### Excerpted records
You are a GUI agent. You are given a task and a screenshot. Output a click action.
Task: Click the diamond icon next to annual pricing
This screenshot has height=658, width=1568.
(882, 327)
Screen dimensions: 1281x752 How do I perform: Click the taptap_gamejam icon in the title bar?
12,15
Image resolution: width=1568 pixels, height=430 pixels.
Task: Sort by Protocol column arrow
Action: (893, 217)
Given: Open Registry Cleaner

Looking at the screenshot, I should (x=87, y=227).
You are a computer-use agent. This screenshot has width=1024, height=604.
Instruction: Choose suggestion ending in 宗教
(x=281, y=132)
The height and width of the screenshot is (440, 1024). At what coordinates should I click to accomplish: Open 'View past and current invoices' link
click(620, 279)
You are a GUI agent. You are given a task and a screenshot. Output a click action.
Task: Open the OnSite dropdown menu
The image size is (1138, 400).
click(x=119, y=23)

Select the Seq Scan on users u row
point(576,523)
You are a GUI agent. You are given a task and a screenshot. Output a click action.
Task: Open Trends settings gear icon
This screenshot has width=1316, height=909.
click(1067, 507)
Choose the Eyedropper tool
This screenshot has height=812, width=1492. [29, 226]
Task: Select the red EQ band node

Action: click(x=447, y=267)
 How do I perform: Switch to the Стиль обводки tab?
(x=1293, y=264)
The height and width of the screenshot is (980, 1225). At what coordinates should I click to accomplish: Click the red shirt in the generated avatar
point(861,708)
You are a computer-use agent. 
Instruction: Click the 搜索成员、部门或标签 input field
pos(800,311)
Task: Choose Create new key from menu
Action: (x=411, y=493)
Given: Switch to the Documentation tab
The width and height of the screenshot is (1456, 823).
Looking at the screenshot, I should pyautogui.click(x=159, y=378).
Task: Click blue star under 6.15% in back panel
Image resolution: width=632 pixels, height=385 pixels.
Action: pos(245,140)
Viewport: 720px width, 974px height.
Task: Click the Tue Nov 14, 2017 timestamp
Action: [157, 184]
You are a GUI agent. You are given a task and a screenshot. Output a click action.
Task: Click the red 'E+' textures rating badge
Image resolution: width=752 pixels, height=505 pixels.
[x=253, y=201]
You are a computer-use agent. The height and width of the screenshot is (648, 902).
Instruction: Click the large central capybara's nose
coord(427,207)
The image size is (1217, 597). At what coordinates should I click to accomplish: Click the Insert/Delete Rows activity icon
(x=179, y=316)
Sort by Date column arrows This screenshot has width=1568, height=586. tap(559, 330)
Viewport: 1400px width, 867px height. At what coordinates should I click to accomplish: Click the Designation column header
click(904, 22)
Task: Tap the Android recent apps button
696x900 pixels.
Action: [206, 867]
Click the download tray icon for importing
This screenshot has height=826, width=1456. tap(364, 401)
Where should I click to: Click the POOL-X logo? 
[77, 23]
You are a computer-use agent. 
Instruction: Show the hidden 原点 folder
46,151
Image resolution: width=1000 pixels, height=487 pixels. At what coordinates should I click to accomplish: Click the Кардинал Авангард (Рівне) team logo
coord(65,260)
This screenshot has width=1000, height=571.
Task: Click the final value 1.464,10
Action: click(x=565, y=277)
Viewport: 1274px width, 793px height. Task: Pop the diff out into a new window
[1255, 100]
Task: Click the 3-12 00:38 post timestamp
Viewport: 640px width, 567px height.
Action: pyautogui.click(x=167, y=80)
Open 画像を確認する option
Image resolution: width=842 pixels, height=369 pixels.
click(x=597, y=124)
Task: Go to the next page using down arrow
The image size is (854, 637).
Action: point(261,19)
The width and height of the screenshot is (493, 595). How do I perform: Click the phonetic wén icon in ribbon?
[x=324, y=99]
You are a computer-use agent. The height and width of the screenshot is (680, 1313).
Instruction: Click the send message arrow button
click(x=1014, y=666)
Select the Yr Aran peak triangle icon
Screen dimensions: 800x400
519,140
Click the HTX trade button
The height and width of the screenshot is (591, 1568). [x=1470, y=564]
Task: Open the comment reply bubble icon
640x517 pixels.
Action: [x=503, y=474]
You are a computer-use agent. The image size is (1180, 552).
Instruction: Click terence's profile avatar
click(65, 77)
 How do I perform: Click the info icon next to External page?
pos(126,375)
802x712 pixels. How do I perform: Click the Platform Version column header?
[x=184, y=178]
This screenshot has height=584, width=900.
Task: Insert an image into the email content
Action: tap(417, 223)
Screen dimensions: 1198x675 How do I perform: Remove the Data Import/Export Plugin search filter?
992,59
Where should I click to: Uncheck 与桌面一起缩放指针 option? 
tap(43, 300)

### Written instruction
Please reproduce the records verbatim, from the line containing "You are a computer-use agent. The image" through the end of the records, inclusive.

### The result
You are a computer-use agent. The image size is (1180, 552).
Instruction: Click terence's profile avatar
click(65, 77)
 How do I perform: Click the info icon next to External page?
pos(126,375)
802x712 pixels. How do I perform: Click the Platform Version column header?
[x=184, y=178]
This screenshot has height=584, width=900.
Task: Insert an image into the email content
Action: tap(417, 223)
Screen dimensions: 1198x675 How do I perform: Remove the Data Import/Export Plugin search filter?
992,59
Where should I click to: Uncheck 与桌面一起缩放指针 option? 
tap(43, 300)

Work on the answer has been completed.